━━━ Stored data
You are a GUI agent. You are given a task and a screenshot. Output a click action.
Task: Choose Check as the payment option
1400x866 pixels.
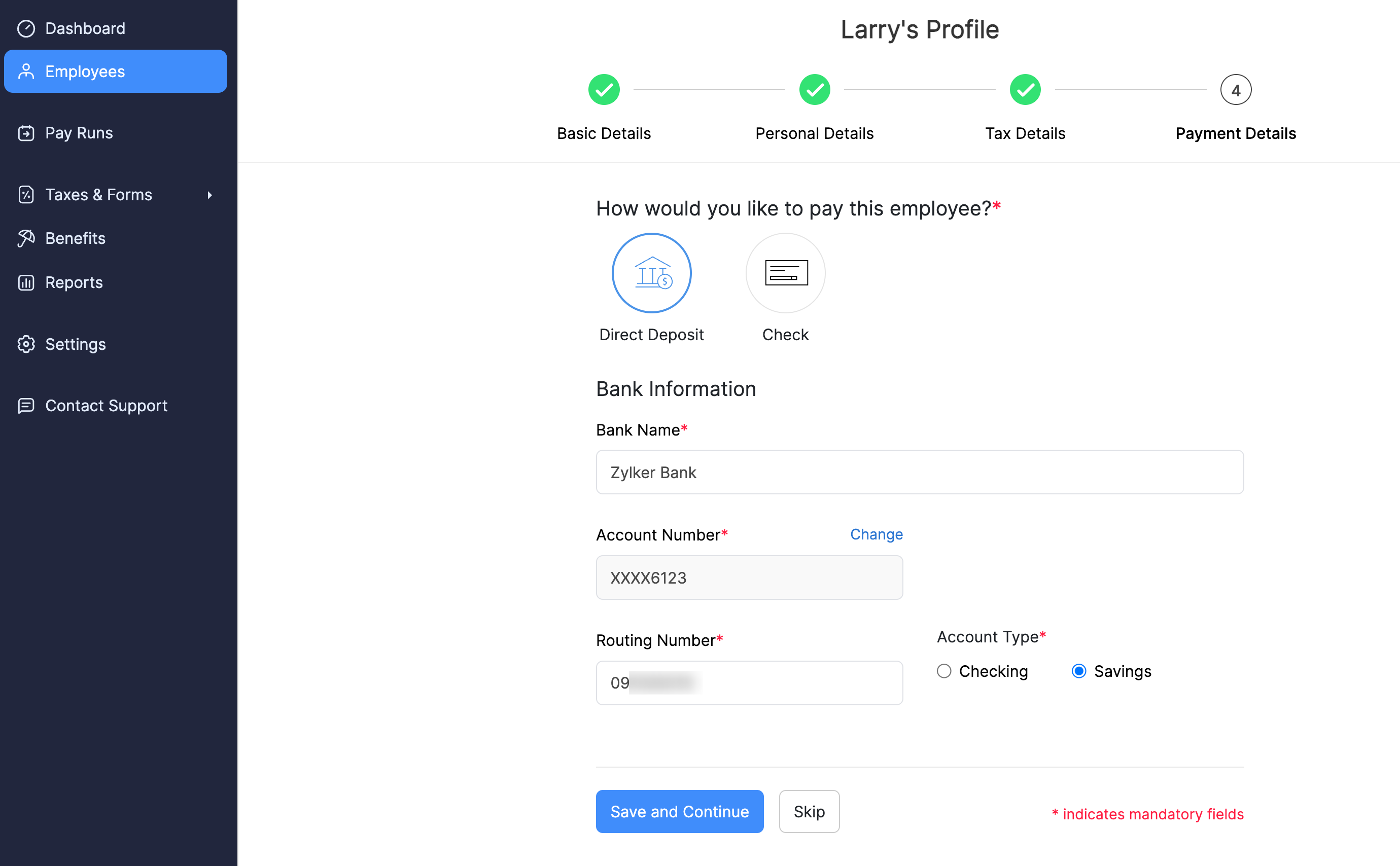point(785,273)
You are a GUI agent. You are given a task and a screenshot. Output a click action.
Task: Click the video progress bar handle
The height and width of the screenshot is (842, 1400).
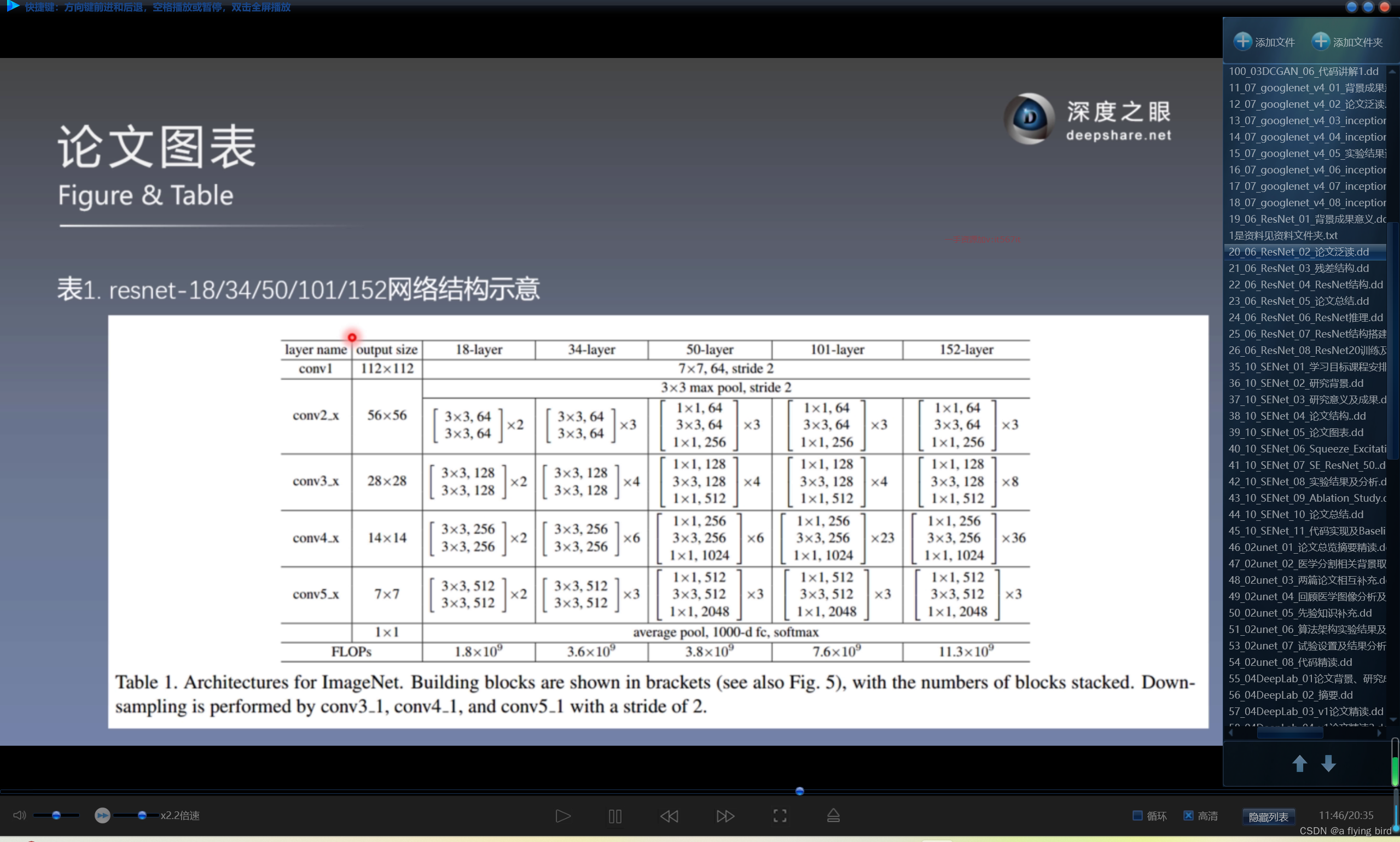(799, 791)
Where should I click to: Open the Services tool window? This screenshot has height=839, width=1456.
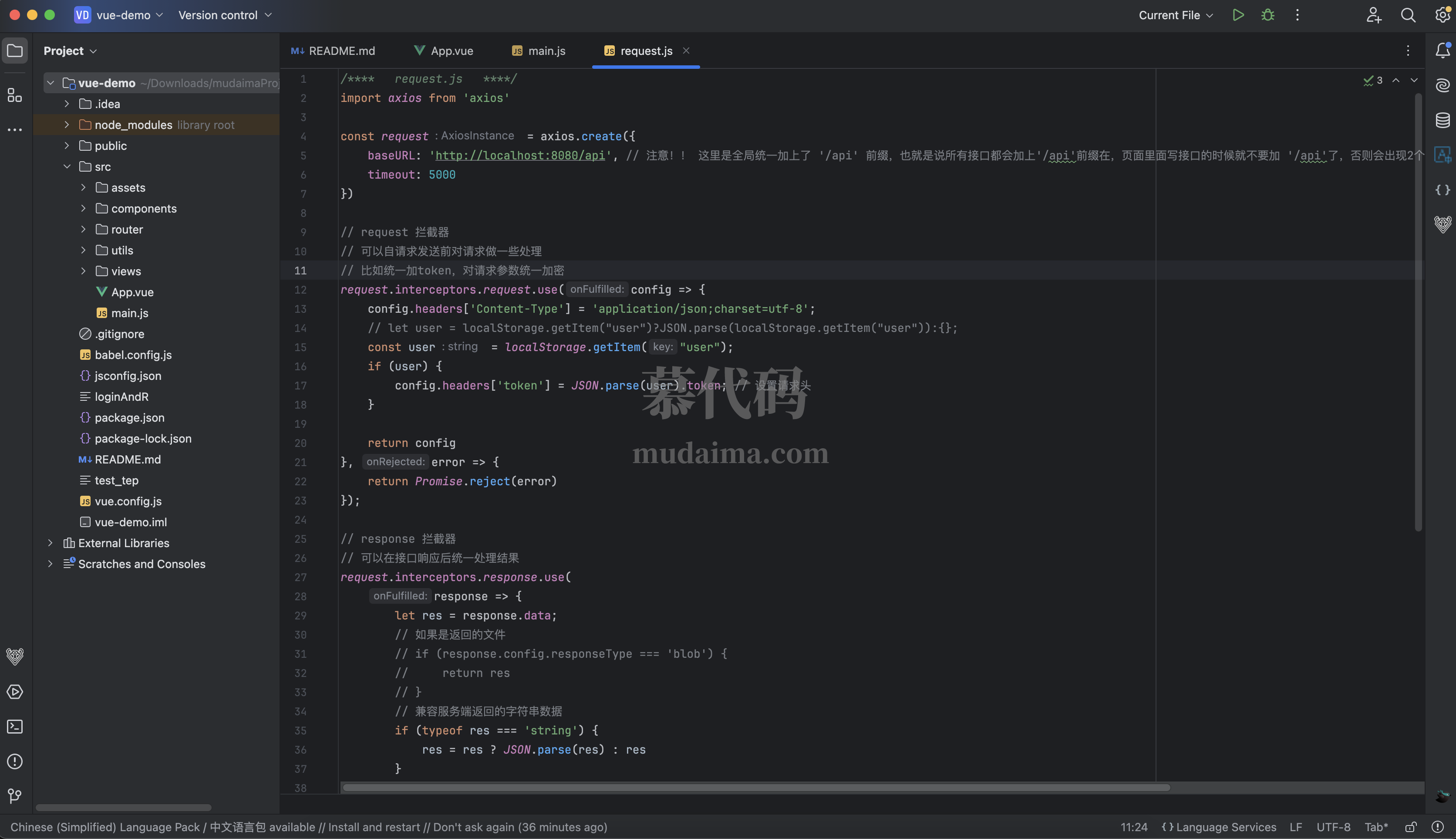point(14,692)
━━━━━━
Instructions to follow:
Starting with the line that contains "Where should I" and going through the end of the entries, rewrite those lines as a numbered list. Skip any blank lines and leave the pictures out.

Task answer:
1. Where should I click to: Open the Services tool window? This screenshot has height=839, width=1456.
2. point(14,692)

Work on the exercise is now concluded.